-- DIRECTIVE --
Could you render the material as a Markdown table with the columns Number and Record line? Begin at its first line and stop after the line that contains "point(452,101)", skipping blank lines and leaving the pictures out.

[Rows of pointing data]
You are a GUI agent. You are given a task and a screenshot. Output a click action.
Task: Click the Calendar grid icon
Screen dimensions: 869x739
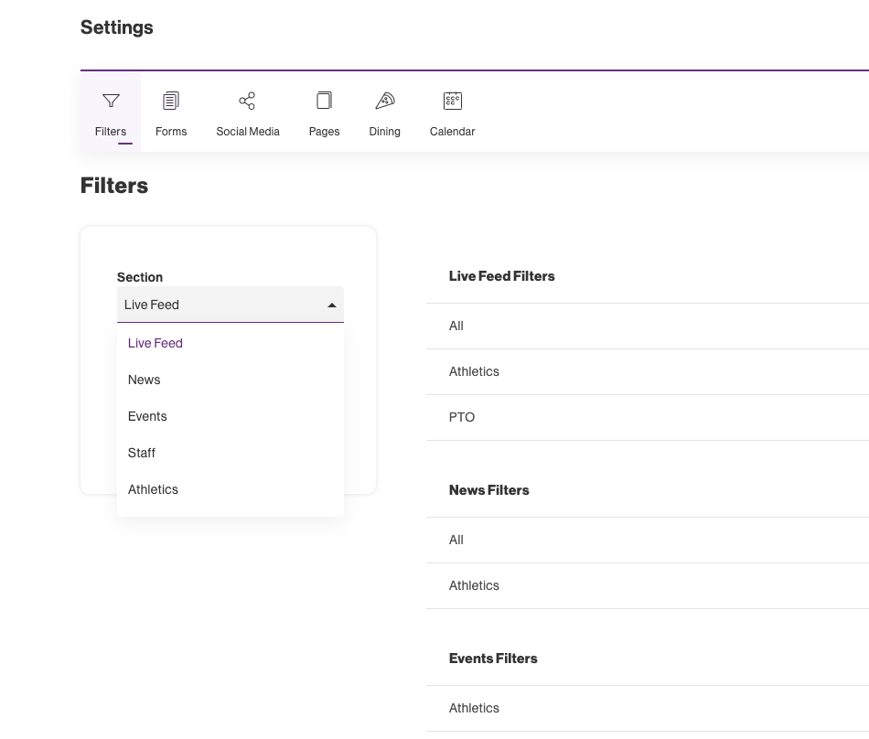point(452,101)
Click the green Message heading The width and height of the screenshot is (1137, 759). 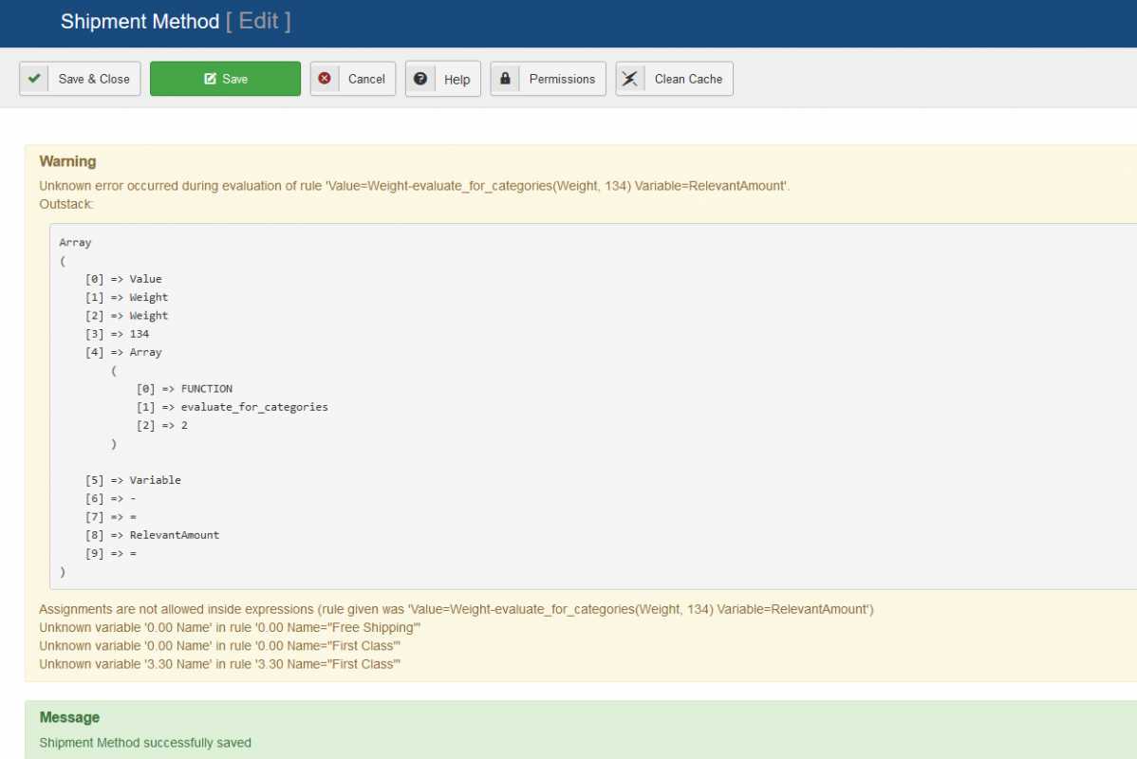tap(69, 717)
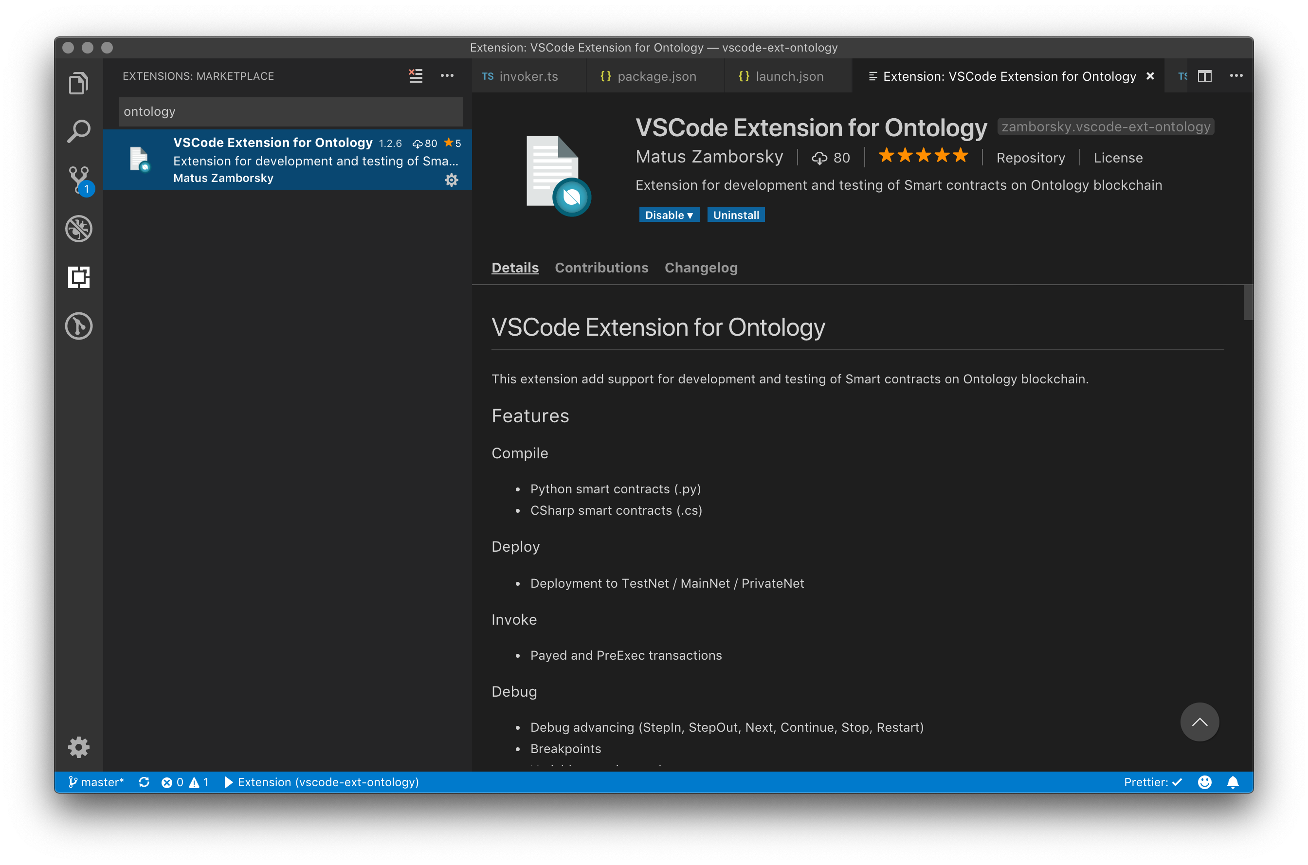
Task: Open Extensions panel more actions menu
Action: [447, 76]
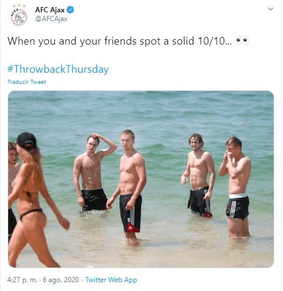The width and height of the screenshot is (283, 291).
Task: Click the eyes emoji in tweet
Action: [242, 40]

-- WRITTEN SOLUTION --
| Number | Record line |
|---|---|
| 1 | You are a GUI agent. You are given a task and a screenshot. Output a click action. |
| 2 | Task: Click the Calendar grid icon |
| 3 | Screen dimensions: 869x739 |
| 4 | point(452,101) |